Give the records again in full, exactly as they appear.

Pixel coordinate grounding data:
◇ ◇ ◇
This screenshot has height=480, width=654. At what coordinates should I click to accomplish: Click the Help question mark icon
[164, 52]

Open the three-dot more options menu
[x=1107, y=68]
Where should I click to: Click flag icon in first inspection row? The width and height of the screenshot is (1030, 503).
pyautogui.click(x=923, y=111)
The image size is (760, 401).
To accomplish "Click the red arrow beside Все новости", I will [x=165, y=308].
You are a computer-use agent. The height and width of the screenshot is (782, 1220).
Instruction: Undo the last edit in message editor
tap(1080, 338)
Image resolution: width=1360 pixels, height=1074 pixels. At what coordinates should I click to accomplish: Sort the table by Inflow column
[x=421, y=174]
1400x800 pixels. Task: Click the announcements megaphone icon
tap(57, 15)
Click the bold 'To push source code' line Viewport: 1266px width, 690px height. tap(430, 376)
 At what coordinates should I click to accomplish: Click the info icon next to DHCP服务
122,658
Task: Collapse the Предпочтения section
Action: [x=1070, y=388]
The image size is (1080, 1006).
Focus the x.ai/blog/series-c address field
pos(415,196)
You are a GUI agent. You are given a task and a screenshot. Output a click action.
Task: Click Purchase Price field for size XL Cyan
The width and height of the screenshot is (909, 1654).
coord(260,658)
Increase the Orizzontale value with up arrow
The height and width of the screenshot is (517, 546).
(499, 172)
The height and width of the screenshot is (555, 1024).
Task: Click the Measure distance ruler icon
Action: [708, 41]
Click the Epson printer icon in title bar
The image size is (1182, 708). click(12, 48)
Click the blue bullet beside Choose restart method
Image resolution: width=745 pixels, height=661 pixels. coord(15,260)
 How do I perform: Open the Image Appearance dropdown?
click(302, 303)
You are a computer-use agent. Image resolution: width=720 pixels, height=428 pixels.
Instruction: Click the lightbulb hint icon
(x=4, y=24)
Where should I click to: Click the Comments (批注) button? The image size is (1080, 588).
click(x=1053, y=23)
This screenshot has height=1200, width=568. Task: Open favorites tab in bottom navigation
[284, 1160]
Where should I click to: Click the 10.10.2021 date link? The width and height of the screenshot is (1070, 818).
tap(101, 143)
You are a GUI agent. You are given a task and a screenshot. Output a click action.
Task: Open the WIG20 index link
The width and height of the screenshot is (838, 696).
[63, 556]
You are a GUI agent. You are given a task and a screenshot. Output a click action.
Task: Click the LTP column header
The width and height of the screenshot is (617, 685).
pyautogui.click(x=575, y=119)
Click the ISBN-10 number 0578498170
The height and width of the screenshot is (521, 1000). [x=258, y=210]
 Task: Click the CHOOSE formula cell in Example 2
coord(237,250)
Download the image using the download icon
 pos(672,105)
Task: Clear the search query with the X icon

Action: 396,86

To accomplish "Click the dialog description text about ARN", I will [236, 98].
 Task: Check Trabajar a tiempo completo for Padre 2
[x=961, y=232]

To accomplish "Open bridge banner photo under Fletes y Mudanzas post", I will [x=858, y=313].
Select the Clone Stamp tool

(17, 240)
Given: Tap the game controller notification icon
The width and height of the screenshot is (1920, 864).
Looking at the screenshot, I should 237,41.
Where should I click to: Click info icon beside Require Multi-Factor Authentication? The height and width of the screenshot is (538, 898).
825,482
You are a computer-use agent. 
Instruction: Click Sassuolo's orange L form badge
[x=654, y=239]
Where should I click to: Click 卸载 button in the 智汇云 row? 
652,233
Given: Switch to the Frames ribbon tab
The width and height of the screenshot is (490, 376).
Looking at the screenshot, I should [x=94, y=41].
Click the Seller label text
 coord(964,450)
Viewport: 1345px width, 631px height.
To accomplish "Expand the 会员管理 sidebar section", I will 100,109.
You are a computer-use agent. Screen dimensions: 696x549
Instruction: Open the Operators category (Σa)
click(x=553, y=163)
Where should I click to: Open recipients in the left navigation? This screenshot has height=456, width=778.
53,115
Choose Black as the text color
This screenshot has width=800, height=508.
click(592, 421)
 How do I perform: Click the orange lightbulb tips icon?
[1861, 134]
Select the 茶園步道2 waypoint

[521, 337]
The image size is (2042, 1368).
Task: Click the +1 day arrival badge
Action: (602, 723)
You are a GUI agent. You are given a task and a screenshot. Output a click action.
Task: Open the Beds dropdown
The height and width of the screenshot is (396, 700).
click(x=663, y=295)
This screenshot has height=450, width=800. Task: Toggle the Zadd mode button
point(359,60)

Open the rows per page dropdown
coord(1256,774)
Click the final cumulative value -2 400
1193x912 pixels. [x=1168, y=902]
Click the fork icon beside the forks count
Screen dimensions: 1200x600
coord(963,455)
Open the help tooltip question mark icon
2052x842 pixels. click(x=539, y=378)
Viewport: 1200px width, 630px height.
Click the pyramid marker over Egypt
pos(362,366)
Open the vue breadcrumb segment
◇ ◇ ◇
** Problem solution **
This screenshot has height=480, width=654. At what coordinates should I click to accomplish: Click the Help question mark icon
[164, 52]

Open the three-dot more options menu
[x=1107, y=68]
Where should I click to: Click flag icon in first inspection row? The width and height of the screenshot is (1030, 503).
pyautogui.click(x=923, y=111)
The image size is (760, 401).
To accomplish "Click the red arrow beside Все новости", I will [x=165, y=308].
You are a computer-use agent. The height and width of the screenshot is (782, 1220).
Instruction: Undo the last edit in message editor
tap(1080, 338)
Image resolution: width=1360 pixels, height=1074 pixels. At what coordinates should I click to accomplish: Sort the table by Inflow column
[x=421, y=174]
1400x800 pixels. Task: Click the announcements megaphone icon
tap(57, 15)
Click the bold 'To push source code' line Viewport: 1266px width, 690px height. tap(430, 376)
 At what coordinates should I click to accomplish: Click the info icon next to DHCP服务
122,658
Task: Collapse the Предпочтения section
Action: [x=1070, y=388]
The image size is (1080, 1006).
Focus the x.ai/blog/series-c address field
pos(415,196)
You are a GUI agent. You are given a task and a screenshot. Output a click action.
Task: Click Purchase Price field for size XL Cyan
The width and height of the screenshot is (909, 1654).
coord(260,658)
Increase the Orizzontale value with up arrow
The height and width of the screenshot is (517, 546).
(499, 172)
The height and width of the screenshot is (555, 1024).
Task: Click the Measure distance ruler icon
Action: [708, 41]
Click the Epson printer icon in title bar
The image size is (1182, 708). click(12, 48)
Click the blue bullet beside Choose restart method
Image resolution: width=745 pixels, height=661 pixels. coord(15,260)
 How do I perform: Open the Image Appearance dropdown?
click(302, 303)
You are a computer-use agent. Image resolution: width=720 pixels, height=428 pixels.
Instruction: Click the lightbulb hint icon
(x=4, y=24)
Where should I click to: Click the Comments (批注) button? The image size is (1080, 588).
click(x=1053, y=23)
This screenshot has height=1200, width=568. Task: Open favorites tab in bottom navigation
[284, 1160]
Where should I click to: Click the 10.10.2021 date link? The width and height of the screenshot is (1070, 818).
tap(101, 143)
You are a GUI agent. You are given a task and a screenshot. Output a click action.
Task: Open the WIG20 index link
The width and height of the screenshot is (838, 696).
[63, 556]
You are a GUI agent. You are given a task and a screenshot. Output a click action.
Task: Click the LTP column header
The width and height of the screenshot is (617, 685).
pyautogui.click(x=575, y=119)
Click the ISBN-10 number 0578498170
The height and width of the screenshot is (521, 1000). [x=258, y=210]
 Task: Click the CHOOSE formula cell in Example 2
coord(237,250)
Download the image using the download icon
 pos(672,105)
Task: Clear the search query with the X icon

Action: 396,86

To accomplish "Click the dialog description text about ARN", I will [236, 98].
 Task: Check Trabajar a tiempo completo for Padre 2
[x=961, y=232]

To accomplish "Open bridge banner photo under Fletes y Mudanzas post", I will [x=858, y=313].
Select the Clone Stamp tool

(17, 240)
Given: Tap the game controller notification icon
The width and height of the screenshot is (1920, 864).
Looking at the screenshot, I should 237,41.
Where should I click to: Click info icon beside Require Multi-Factor Authentication? The height and width of the screenshot is (538, 898).
825,482
You are a computer-use agent. 
Instruction: Click Sassuolo's orange L form badge
[x=654, y=239]
Where should I click to: Click 卸载 button in the 智汇云 row? 
652,233
Given: Switch to the Frames ribbon tab
The width and height of the screenshot is (490, 376).
Looking at the screenshot, I should [x=94, y=41].
Click the Seller label text
 coord(964,450)
Viewport: 1345px width, 631px height.
To accomplish "Expand the 会员管理 sidebar section", I will 100,109.
You are a computer-use agent. Screen dimensions: 696x549
Instruction: Open the Operators category (Σa)
click(x=553, y=163)
Where should I click to: Open recipients in the left navigation? This screenshot has height=456, width=778.
53,115
Choose Black as the text color
This screenshot has width=800, height=508.
click(592, 421)
 How do I perform: Click the orange lightbulb tips icon?
[1861, 134]
Select the 茶園步道2 waypoint

[521, 337]
The image size is (2042, 1368).
Task: Click the +1 day arrival badge
Action: (602, 723)
You are a GUI agent. You are given a task and a screenshot. Output a click action.
Task: Open the Beds dropdown
The height and width of the screenshot is (396, 700).
click(x=663, y=295)
This screenshot has height=450, width=800. Task: Toggle the Zadd mode button
point(359,60)

Open the rows per page dropdown
coord(1256,774)
Click the final cumulative value -2 400
1193x912 pixels. [x=1168, y=902]
Click the fork icon beside the forks count
Screen dimensions: 1200x600
coord(963,455)
Open the help tooltip question mark icon
2052x842 pixels. click(x=539, y=378)
Viewport: 1200px width, 630px height.
Click the pyramid marker over Egypt
pos(362,366)
Open the vue breadcrumb segment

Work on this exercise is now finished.